- **Testo scelto**:
● ● ●
Ed effettivamente mi sono reso conto che sarebbe stata una grande perdita non potervi assistere, anche se l’opera è stata più volte trasmessa in video da diverse emittenti, sia come registrazione diretta, sia come diretta-differita. Come da sempre sostengo, la visione in teatro è molto diversa (e direi l’unica realmente autentica) rispetto alle diverse forme riproduttive sia in audio che in video; e anche in questa occasione ne ho avuto conferma.

Il Tristano, credo, è una delle opere, di Wagner, ma anche in assoluto, più sottoposte ad analisi e a critica da parte di musicologi, critici, studiosi, e banco di prova di grande complessità per direttori e registi.

È quindi operazione di scarso interesse, e comunque presuntuosa al limite dell’inaccettabile, che un profano, armato solo di passione per la musica e per il teatro, si cimenti a trovare forme anche solo un po’ originali di interpretazione.
● ● ●
- **Dati mostrati**:
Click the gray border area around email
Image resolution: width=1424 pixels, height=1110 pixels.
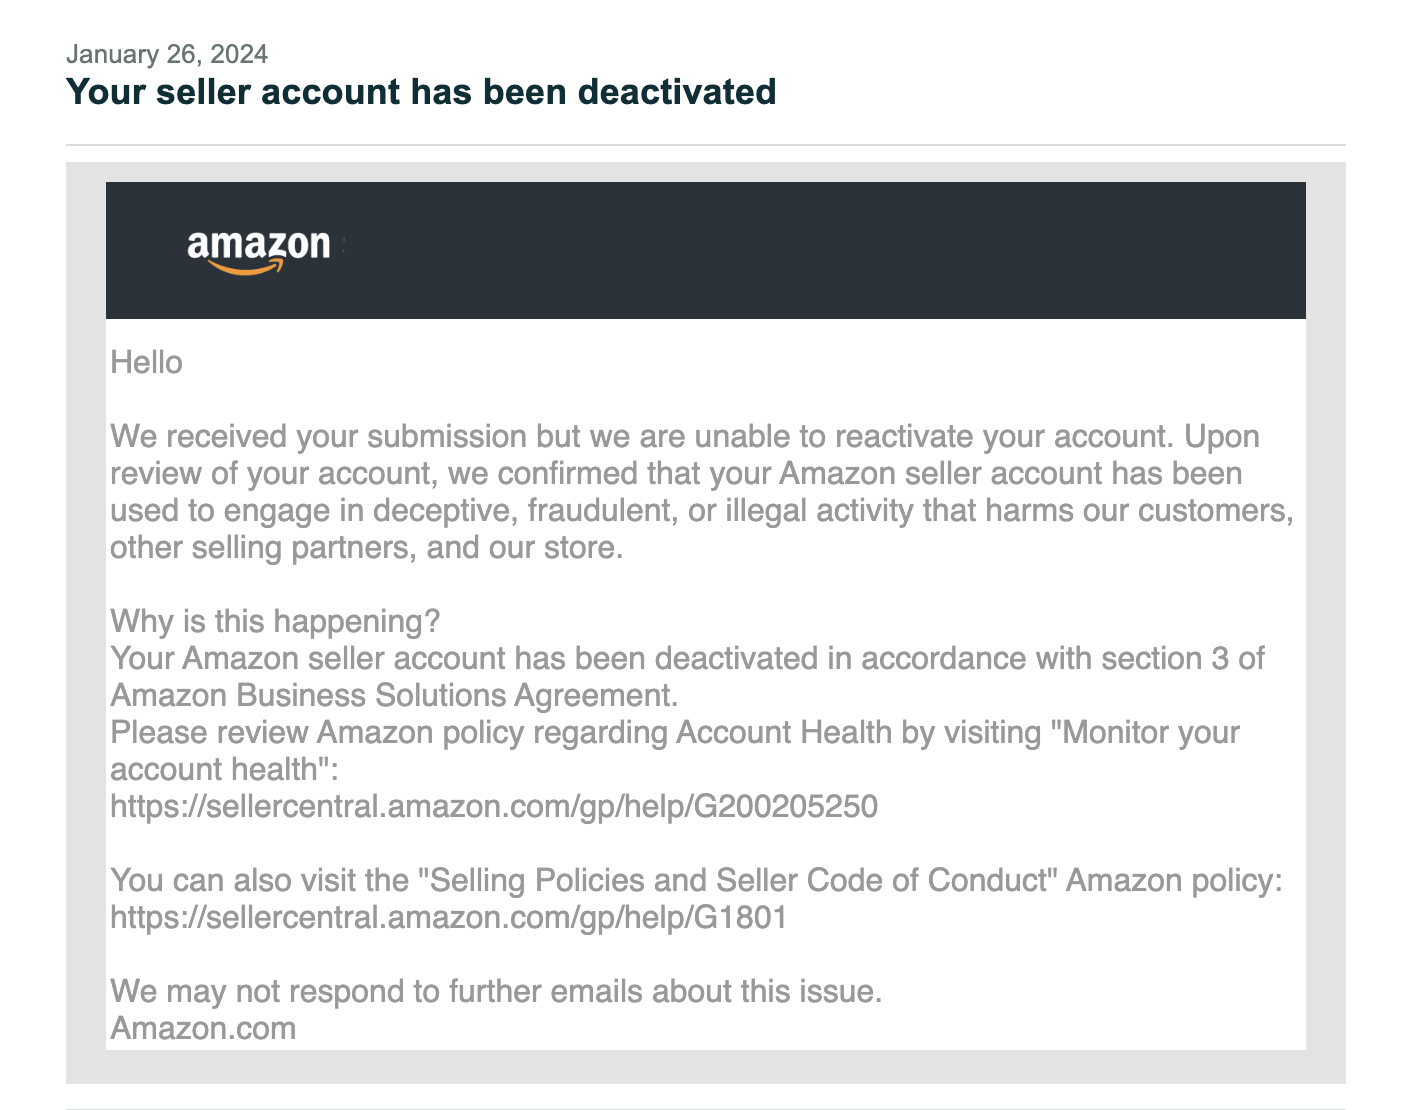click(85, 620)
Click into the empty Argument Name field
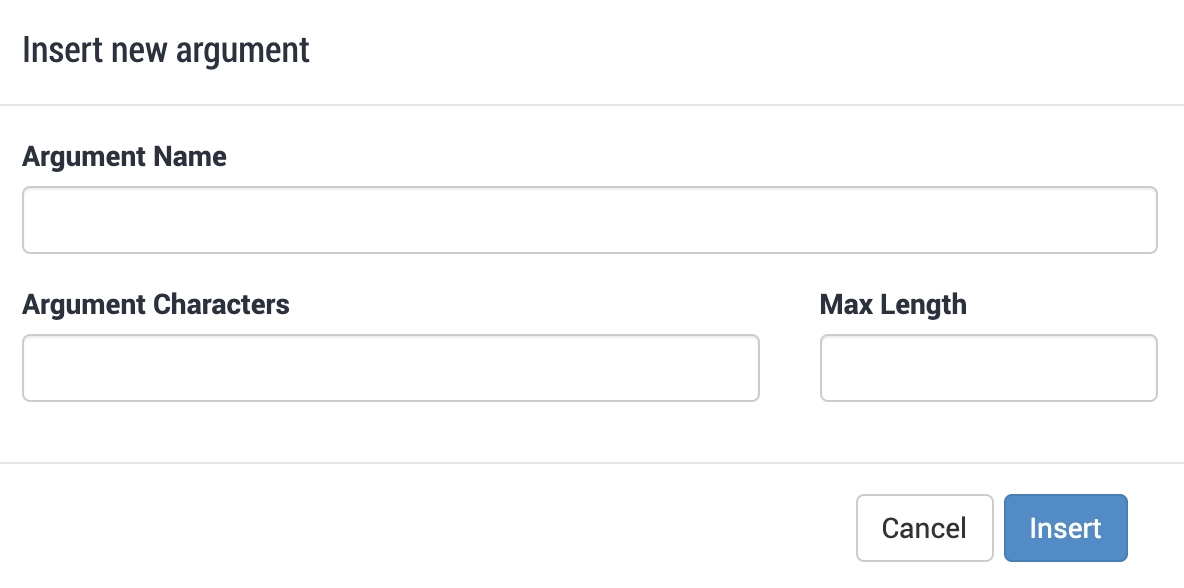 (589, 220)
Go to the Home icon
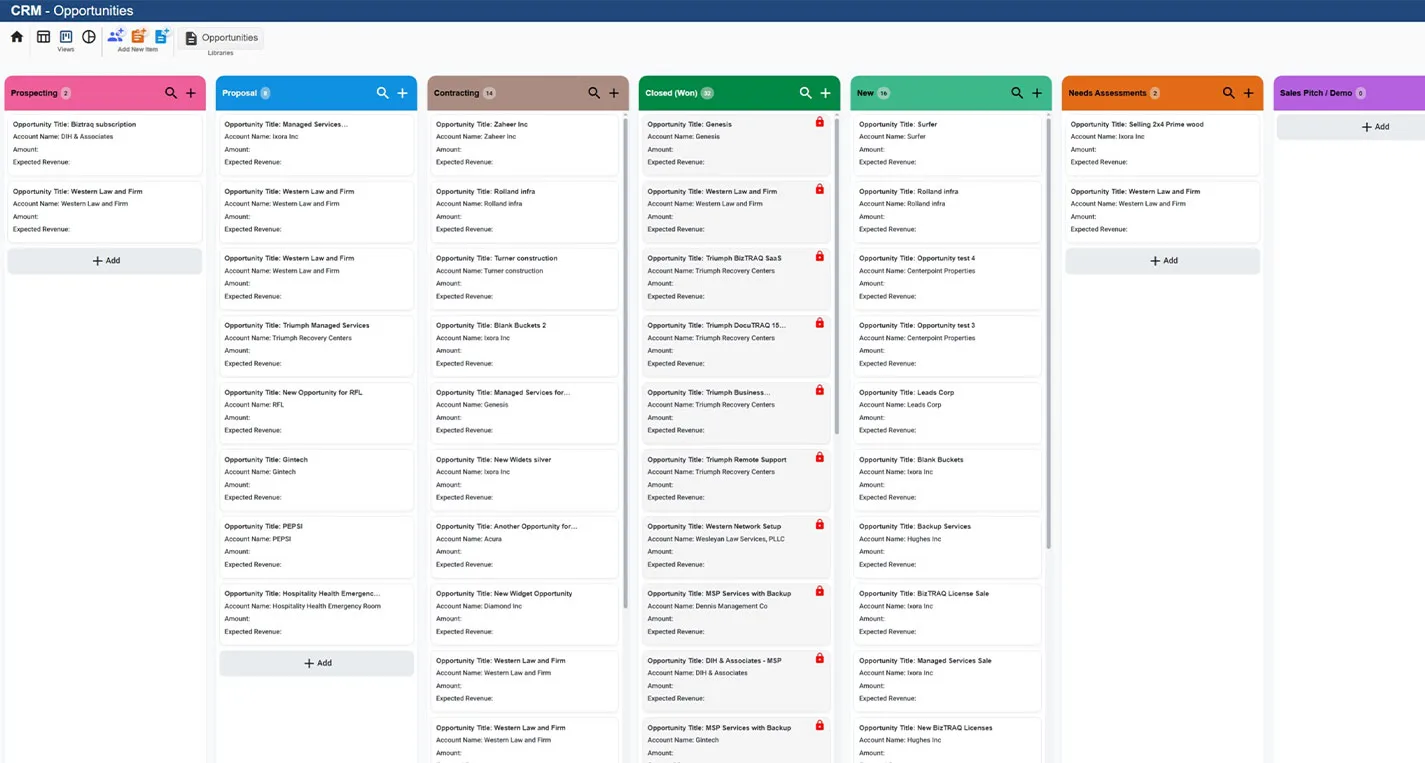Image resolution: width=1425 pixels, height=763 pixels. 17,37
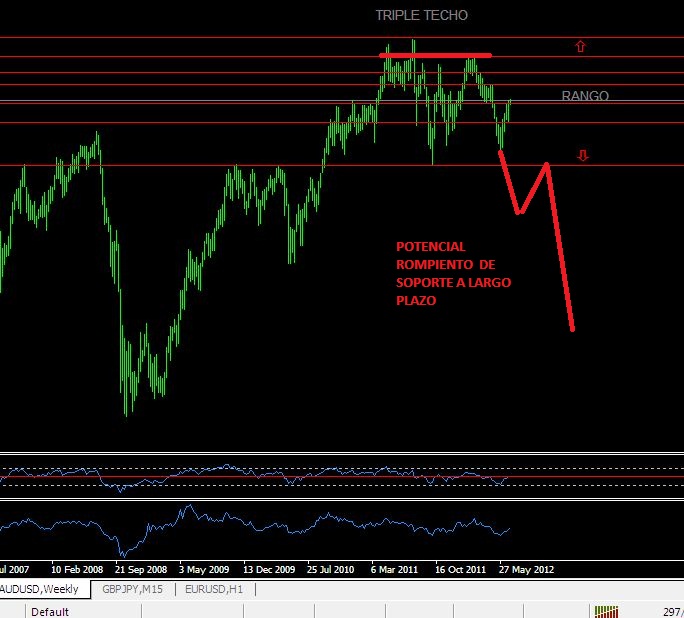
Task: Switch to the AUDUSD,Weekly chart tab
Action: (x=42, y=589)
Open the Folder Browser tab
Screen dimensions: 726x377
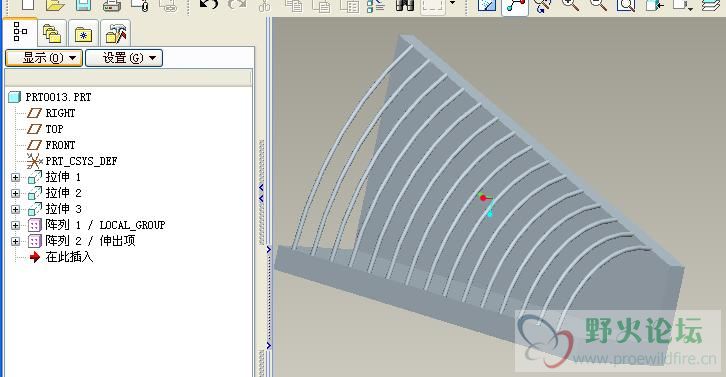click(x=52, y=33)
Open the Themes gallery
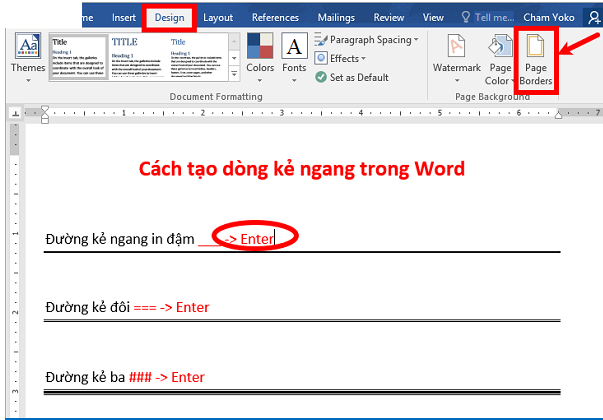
● ● ●
- **Cosa farai**:
**1.** Stabilisci se le affermazioni (a), (b) e (c) concordano con il testo sul Tristano, rispondendo sì o no e citando le parole decisive. (a) La visione in teatro è diversa dalle forme di riproduzione in audio e in video. (b) L'opera non è mai stata trasmessa in video. (c) Il Tristano è una prova semplice per direttori e registi.
**2.** Traduci in inglese questa frase del testo sul Tristano: "Il Tristano, credo, è una delle opere, di Wagner, ma anche in assoluto, più sottoposte ad analisi e a critica da parte di musicologi, critici, studiosi, e banco di prova di grande complessità per direttori e registi."
**3.** Scrivi un breve paragrafo che prosegua il testo sul Tristano dopo la sua ultima frase.
I dati non hanno alcun legame con il testo sul Tristano.

- **Soluzioni in ordine**:
**1.**
(a) Sì: "la visione in teatro è molto diversa (e direi l’unica realmente autentica) rispetto alle diverse forme riproduttive sia in audio che in video".
(b) No: "l’opera è stata più volte trasmessa in video da diverse emittenti".
(c) No: "banco di prova di grande complessità per direttori e registi".

**2.** Tristan, I believe, is one of the operas, by Wagner but also of all time, most subjected to analysis and criticism by musicologists, critics and scholars, and a highly complex test for conductors and directors.

**3.**
Credo che il motivo centrale dell’opera, come è stato ripetutamente osservato, sia l’amore in termini assoluti, quello che Wagner pone al centro del crocevia rappresentato dai binomi giorno-notte, e vita-morte, situato quindi oltre ogni possibile valutazione morale; e non riuscendo egli ad esprimerlo con le parole (il valore letterario del libretto mi sembra modesto), riesce a farlo in modo superlativo, magistrale, assoluto, con la musica, dove indefinitezza dell’armonia, scomparsa di ogni punto di attrazione tonale, dilatazione dei temi, fluidità dei timbri ci accompagnano a ricreare nelle sensibilità di noi ascoltatori l’emozione di un mistero mai risolto e mai risolvibile: l’amore non come completamento ma come alternativa alla vita.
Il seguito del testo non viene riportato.